───── Material shown
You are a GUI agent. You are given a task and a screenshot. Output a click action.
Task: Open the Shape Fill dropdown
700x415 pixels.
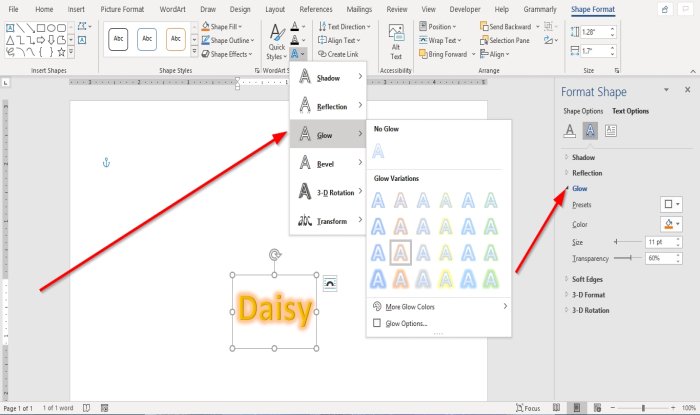(x=222, y=27)
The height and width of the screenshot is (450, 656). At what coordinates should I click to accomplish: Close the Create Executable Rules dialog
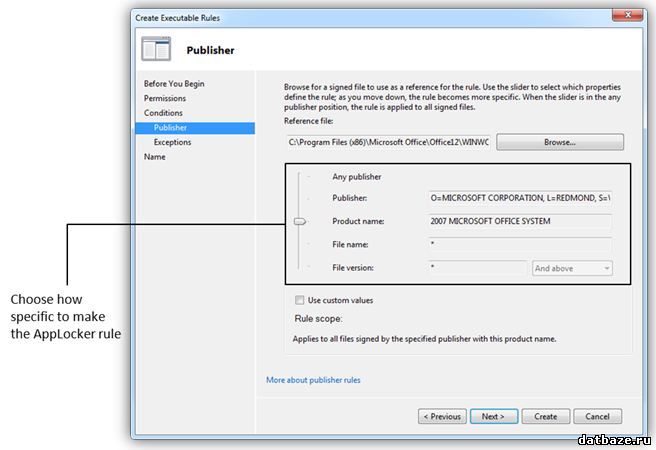[x=622, y=17]
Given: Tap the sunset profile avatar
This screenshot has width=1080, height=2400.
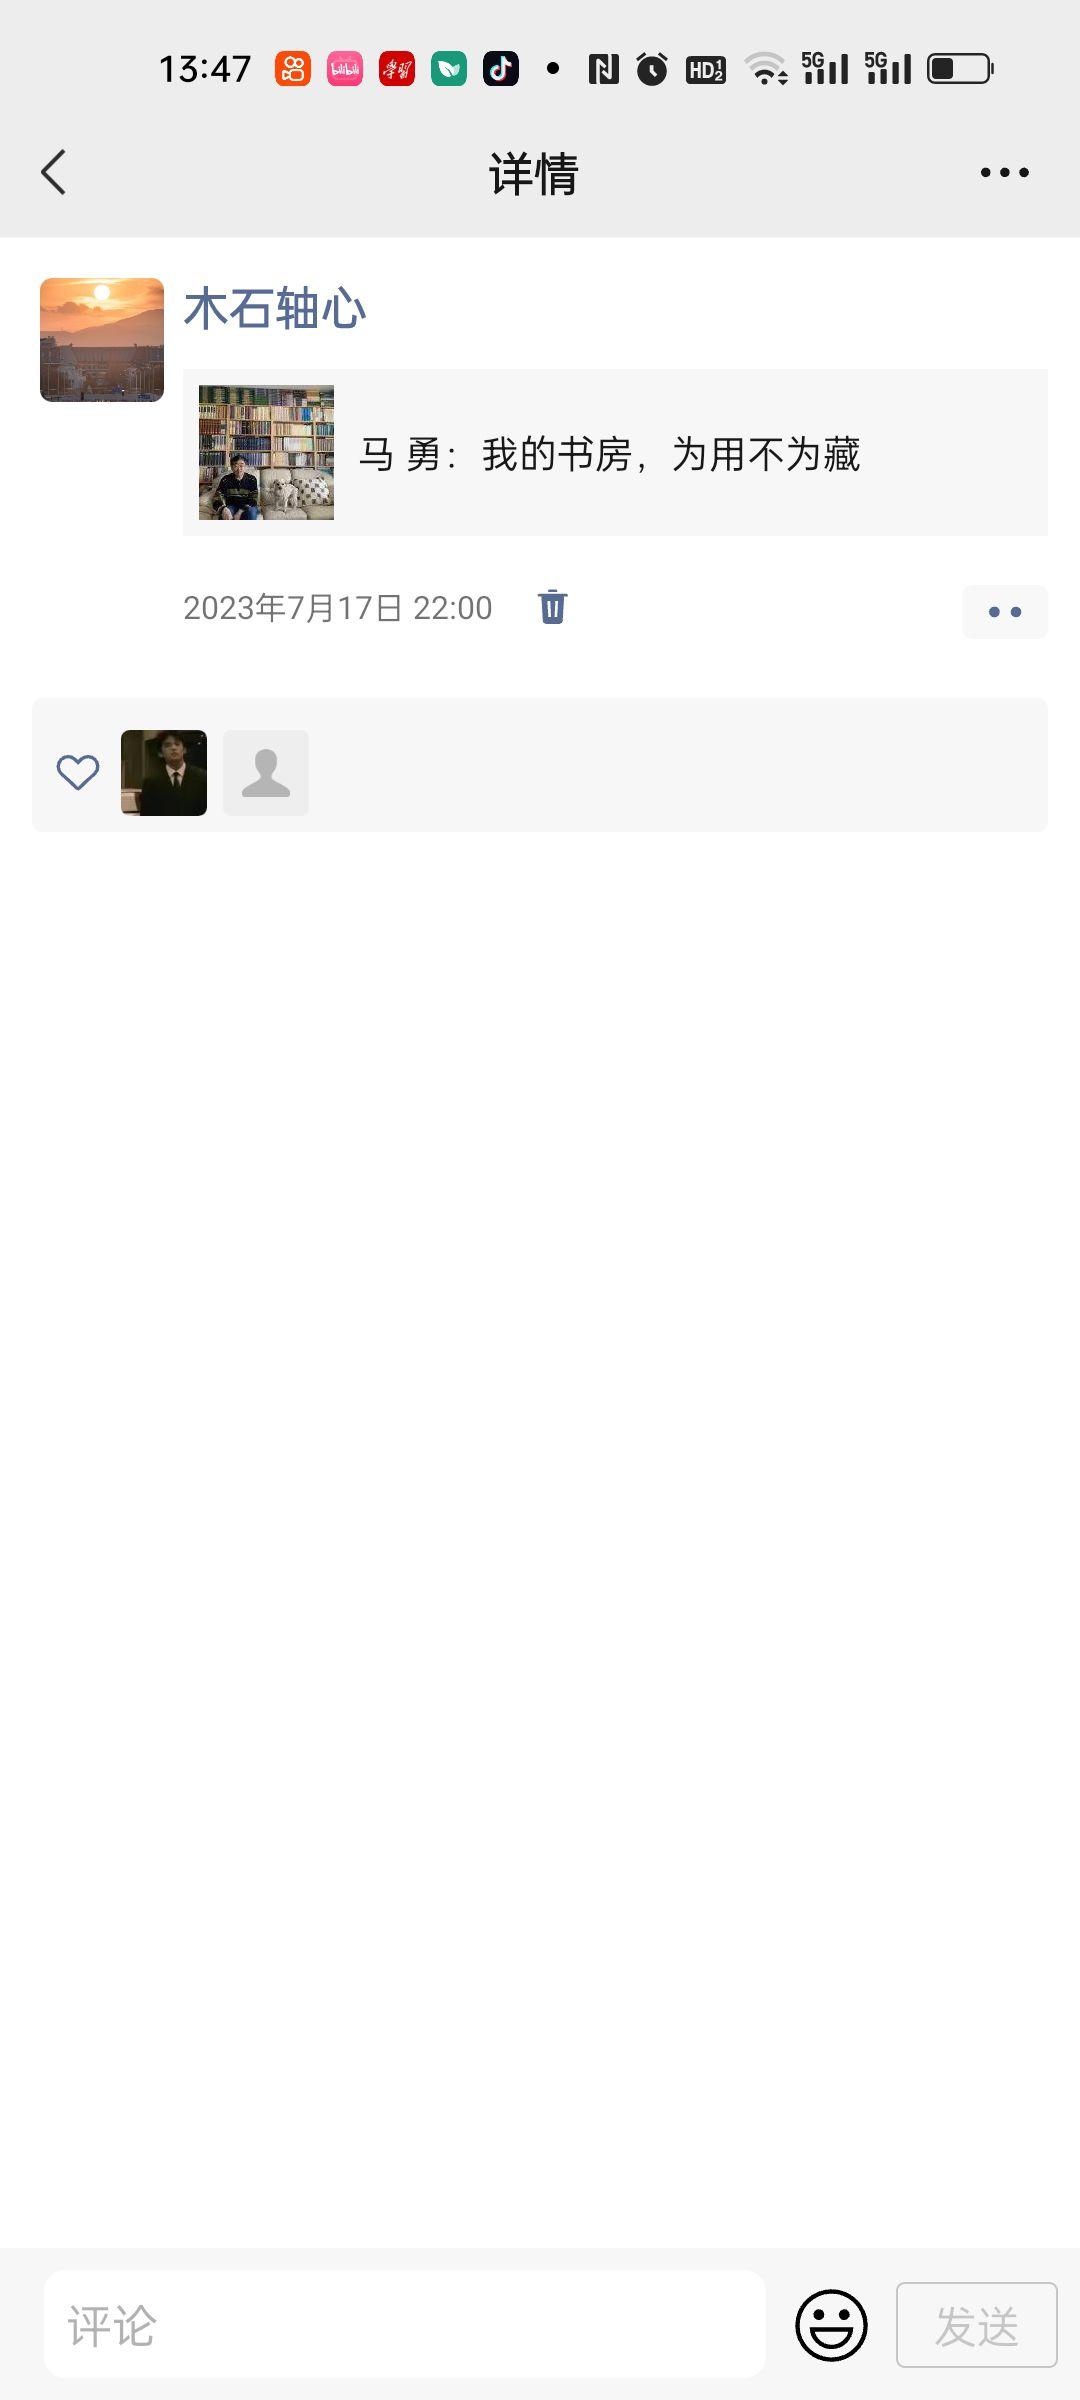Looking at the screenshot, I should pos(102,340).
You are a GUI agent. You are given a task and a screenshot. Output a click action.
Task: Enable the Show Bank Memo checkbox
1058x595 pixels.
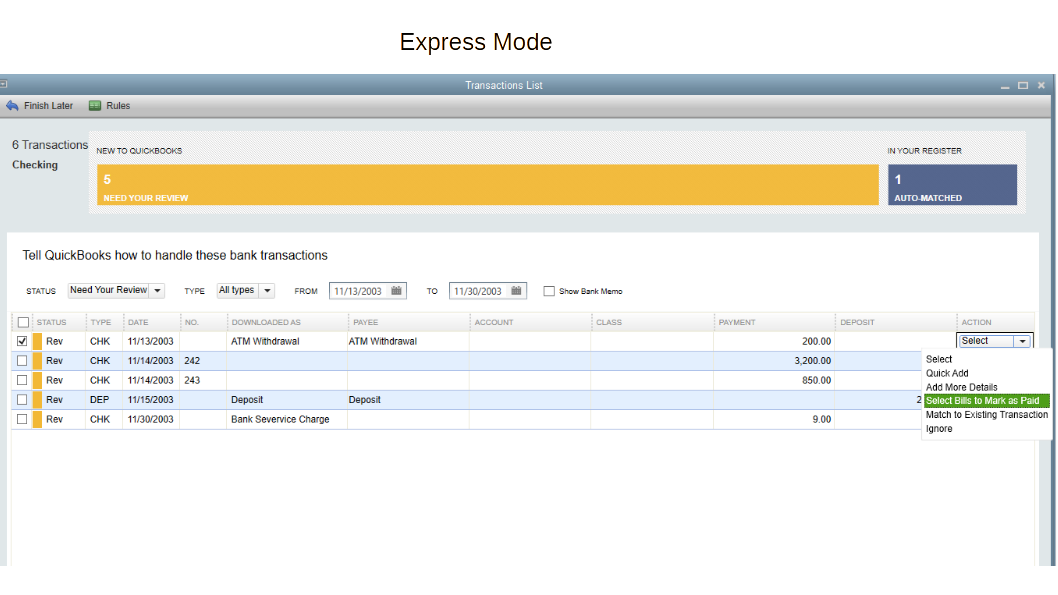point(549,290)
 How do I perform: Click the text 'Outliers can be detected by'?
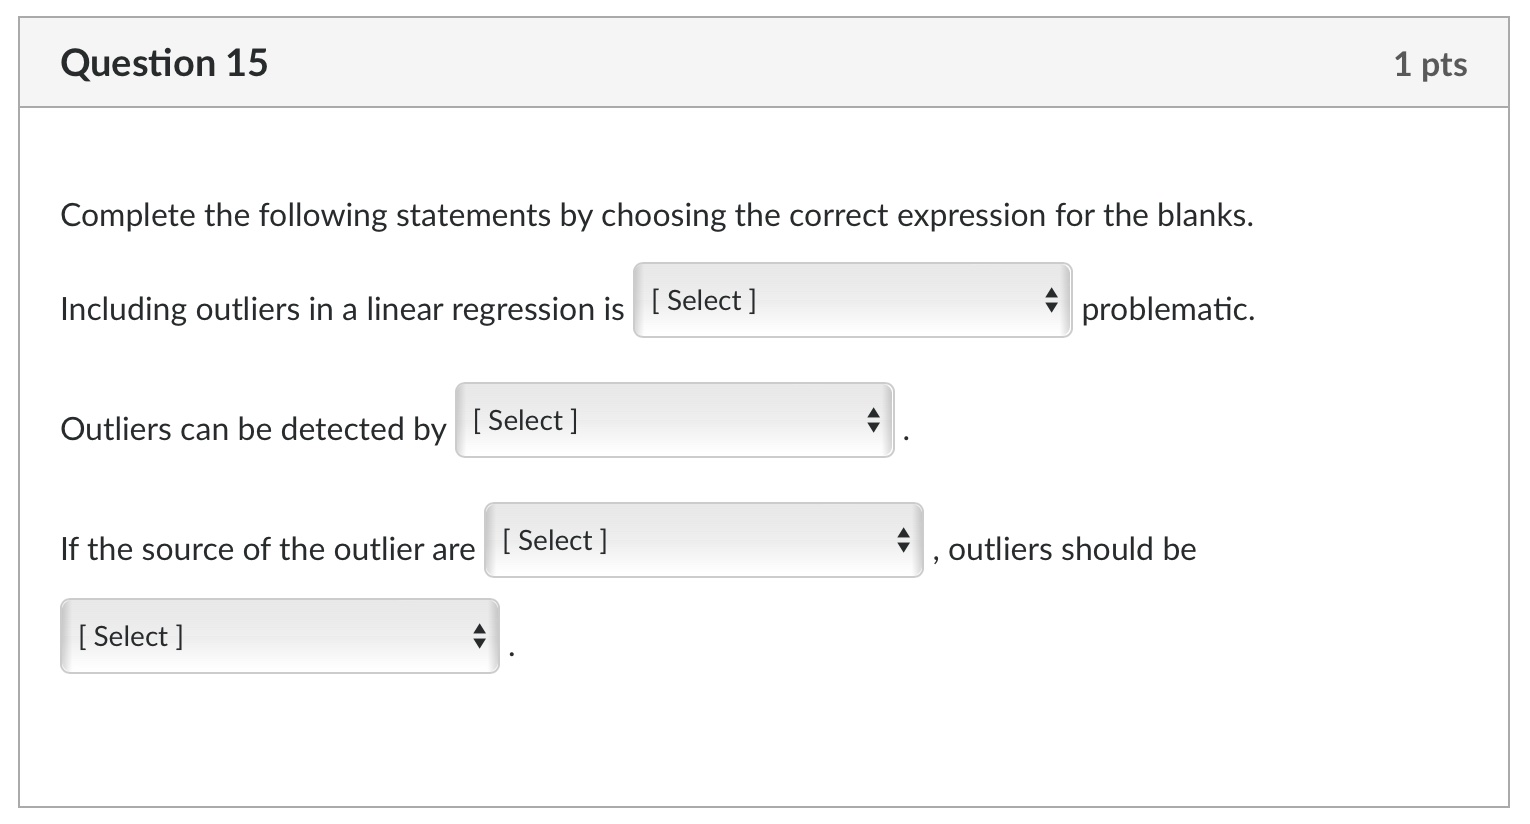253,429
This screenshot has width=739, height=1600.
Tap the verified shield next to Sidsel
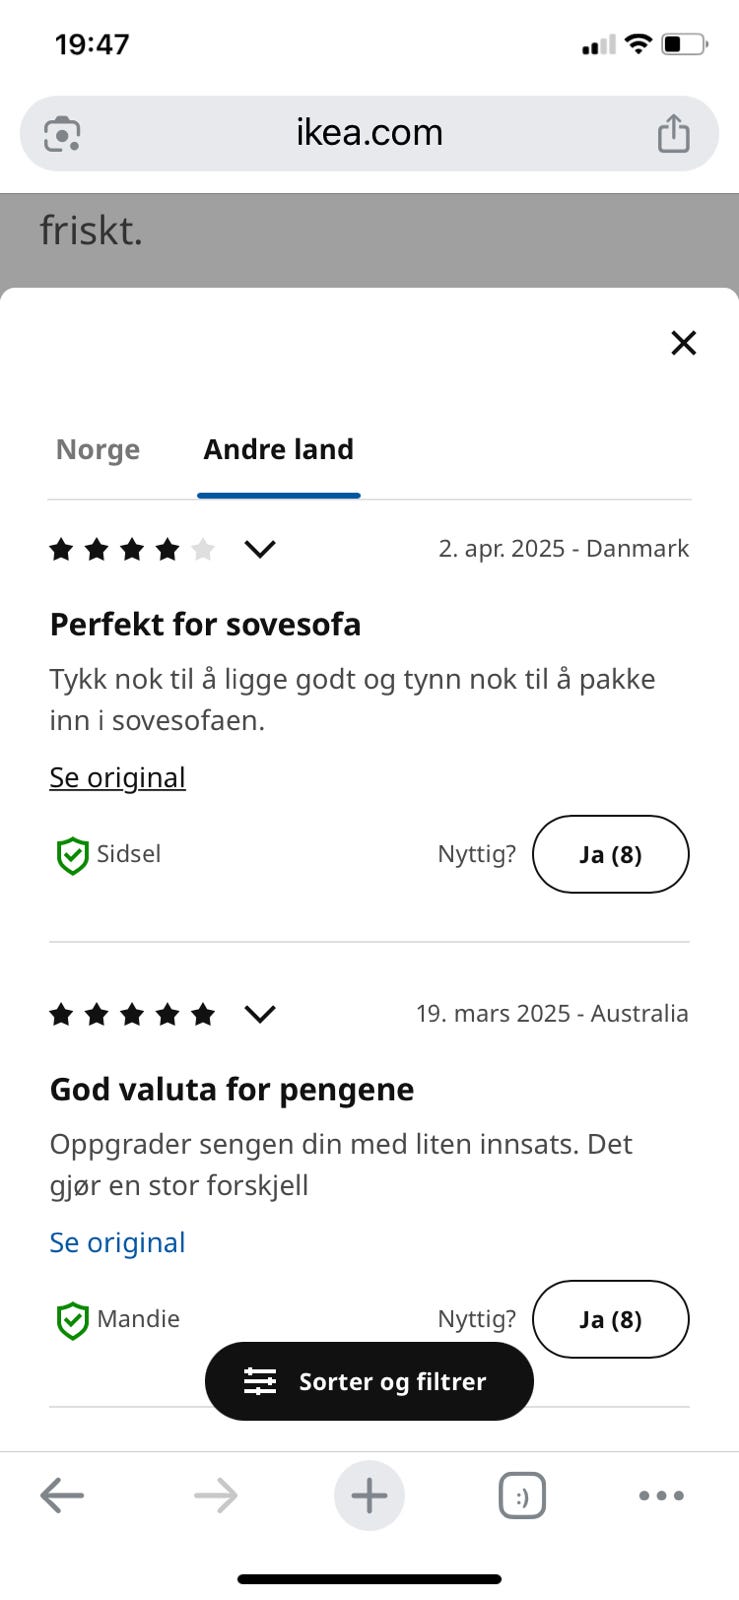(72, 855)
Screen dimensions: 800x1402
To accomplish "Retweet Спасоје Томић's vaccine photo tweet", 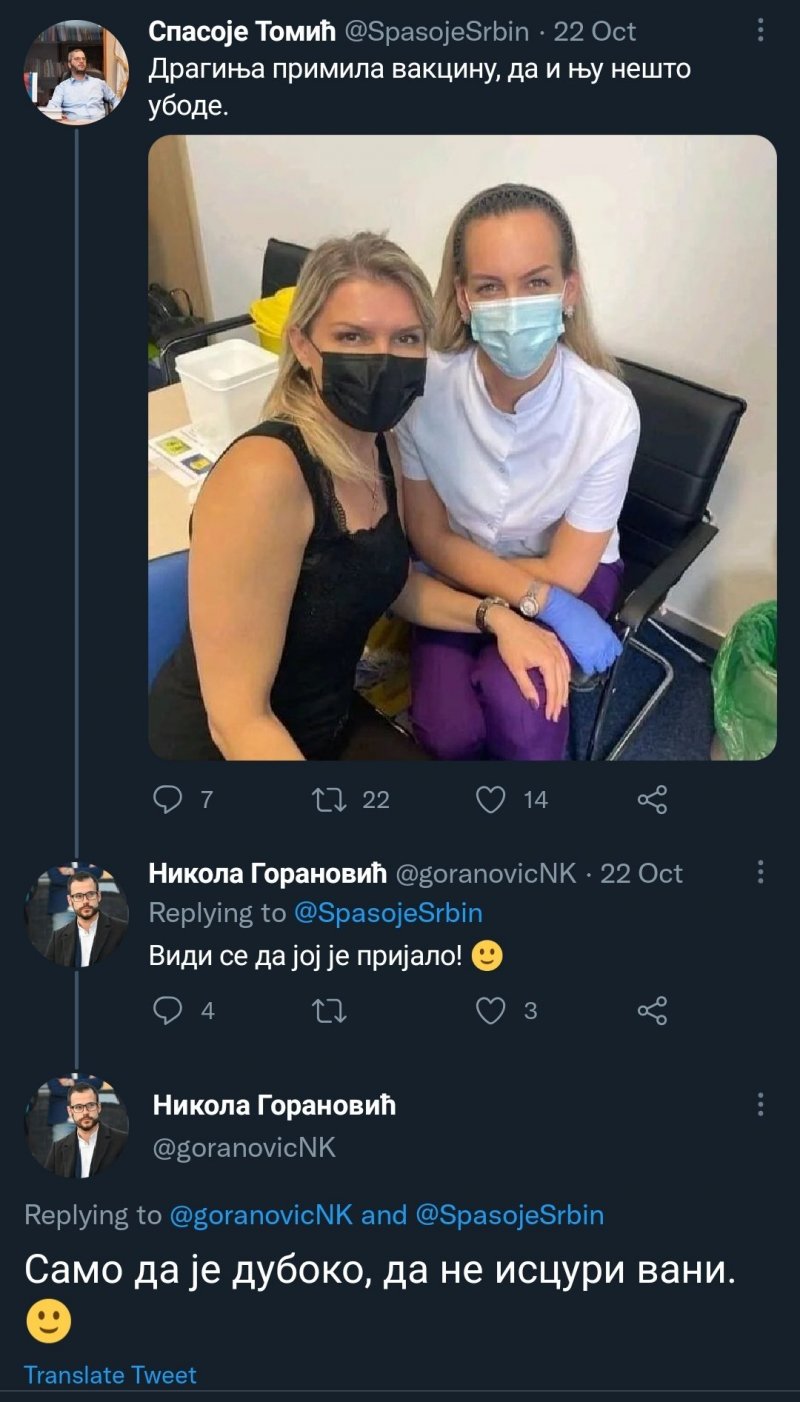I will (x=330, y=798).
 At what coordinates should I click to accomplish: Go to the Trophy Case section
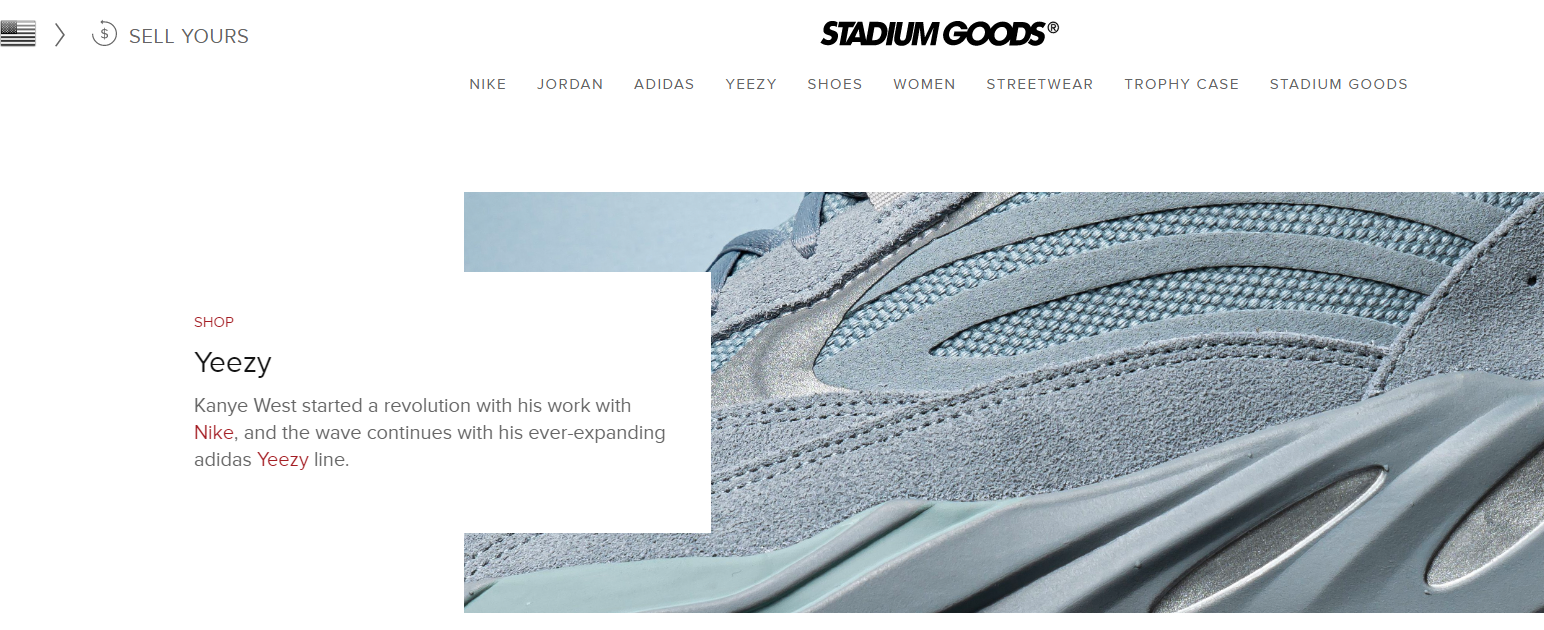pos(1181,84)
──────────
Print everything from the line with "1058x595 pixels." down to the line with "Screen dimensions: 800x1402" in the entries above, both lines included and nothing more, without the pictures.

**Output of the exercise:**
1058x595 pixels.
point(549,290)
 How do I perform: Click the text 'Outliers can be detected by'?
253,429
This screenshot has width=739, height=1600.
Tap the verified shield next to Sidsel
(72, 855)
Screen dimensions: 800x1402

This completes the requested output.